Así, se adentra en el universo de las fotografías, que le otorga el reconocimiento que posee actualmente, y que para él acaba siendo lo mismo que es la literatura para Proust en En busca del tiempo perdido: «la vida, la vida por fin reencontrada». En este campo algunas de sus convicciones son la imposibilidad de reencuadre y su fidelidad al blanco y negro, que según él porporcionana a la fotografía una abastracción y una fuerza emotiva extraordinarias, aparte de que la relación entre los colores es más difícil y no posee tanta potencia. Dice al respecto del color que después de trabajar con él —una única vez— no queda satisfecho y cree que «si hay tiendas especializadas en el color es porque corre la idea de que eso vende. Si encontrasen el medio de conseguir que también se oliera, lo harían». Con este mismo tono, presente en gran parte de las entrevistas, se esfuerza en aclarar que no inventó el término del «instante preciso» que se le atribuye, y aclara que su obra no es ficción sino documental, porque parte de la realidad al carecer de imaginación literaria, y la fotografía documental a su vez es una excusa para librarse de etiquetas como la de «fotógrafo surrealista», de la que le advirtió Robert Capa.
Después de militar en el Partido Comunista por culpabilidad y vergüenza de su origen burgués, y después de la guerra, en 1947, participa en la creación de la agencia de fotografía Magnum; una de las cosas por las que es más conocido, porque piensa que las creaciones necesitan ser comunicadas.

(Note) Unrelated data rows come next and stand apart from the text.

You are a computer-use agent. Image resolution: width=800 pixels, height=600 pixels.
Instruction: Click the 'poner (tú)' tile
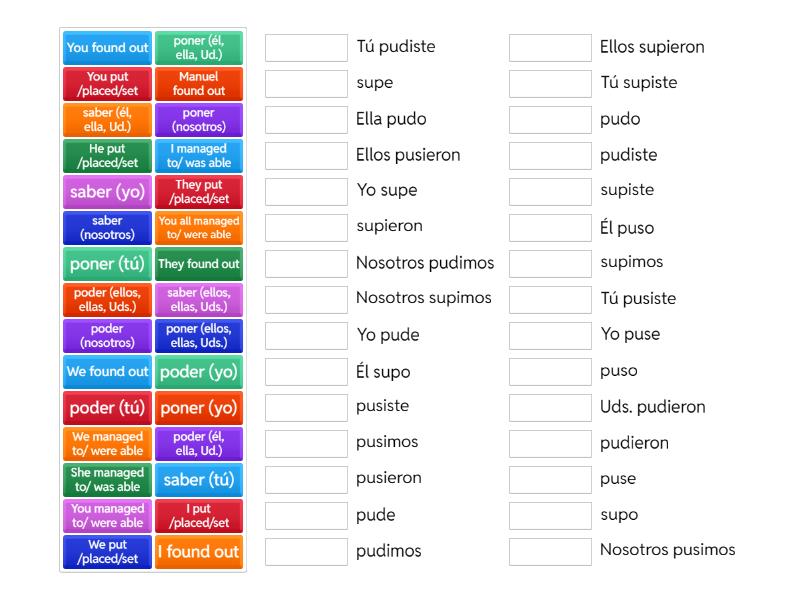coord(107,264)
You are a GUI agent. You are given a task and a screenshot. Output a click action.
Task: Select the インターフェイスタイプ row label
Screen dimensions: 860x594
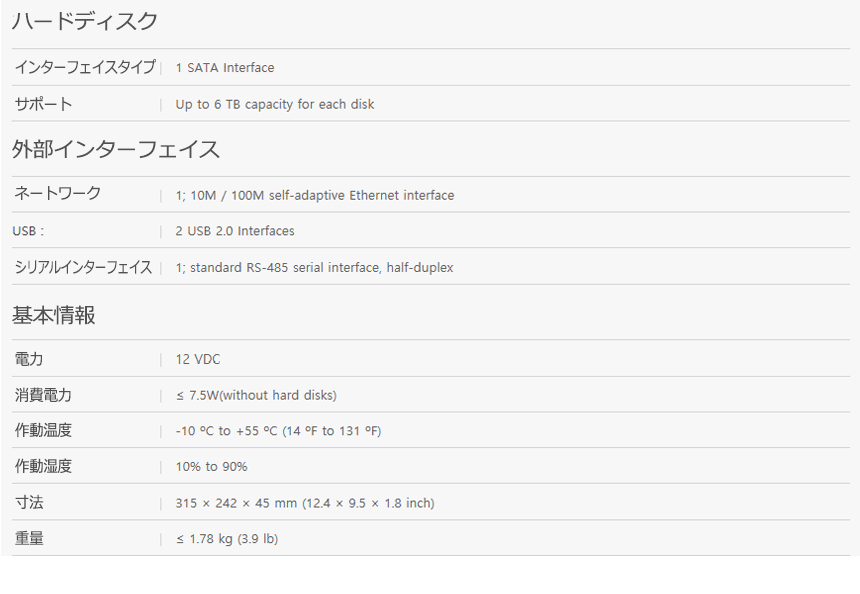[x=85, y=67]
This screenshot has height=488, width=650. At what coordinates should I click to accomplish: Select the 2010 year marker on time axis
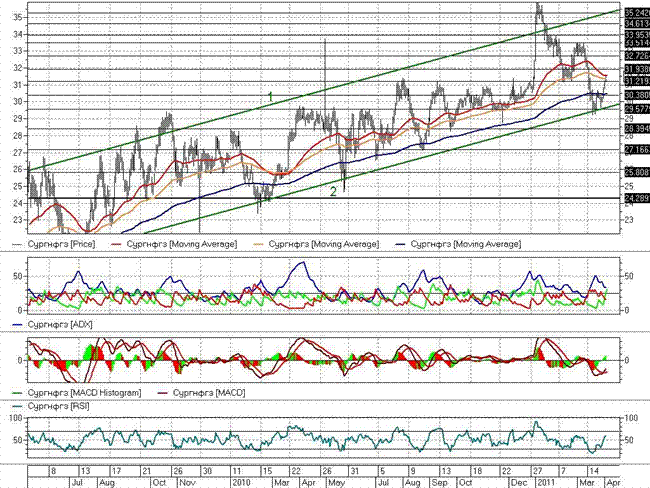tap(241, 481)
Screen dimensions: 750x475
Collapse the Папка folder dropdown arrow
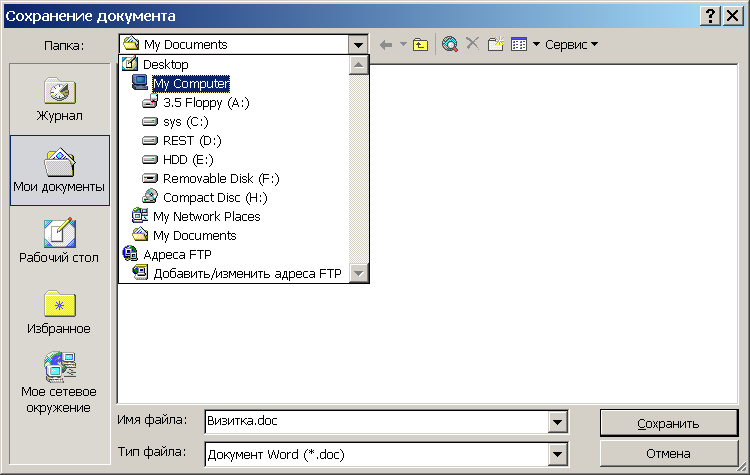pyautogui.click(x=359, y=44)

Junto a Capa, David Seymour y Maria Eisner, joven judía que había huido de Alemania y tenía una pequeña agencia de fotografía, se organiza en esta agencia donde podían elegir los temas que trataban y rechazar aquellos que no les interesaban. Nos dice que en ese sentido no eran mercenarios y que tenían problemas de dinero. «¡Cuántas veces nos encontramos al borde de la quiebra!», asegura. Pero para Henri la fotografía no es un trabajo sino, como le dijo un amigo suyo que se dedicaba a la medicina, un «duro placer». Desde entonces siempre lo define así, cosa que le recuerda al ensayo de Paul Lafargue El derecho a la pereza, cuya tesis apasiona al célebre fotógrafo.

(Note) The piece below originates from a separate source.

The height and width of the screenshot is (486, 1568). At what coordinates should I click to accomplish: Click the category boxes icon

A él la fotografía solo le interesa por la mirada sobre la vida, «una suerte de interrogación perpetua con una respuesta inmediata». Es por eso que al final de su vida deja a un lado la fotografía para dedicarse al dibujo, que antes no controlaba en absoluto, aunque continúe realizando retratos fotográficos. Cartier-Bresson, ahí sentado todavía, nos dice que el placer es idéntico en ambas, que consiste de igual forma en luchar contra el tiempo. Solamente que, mientras que la fotografía es una acción inmediata que le interesaba de más joven, el dibujo es una meditación a la que ahora dedica la mayor parte de su tiempo. Y tan apasionado como prudente, tal y como se muestra en cada una de sus palabras, nos deja con sus pensamientos entre nuestras manos haciéndonos sentir privilegiados y felices por haberle conocido un poco más.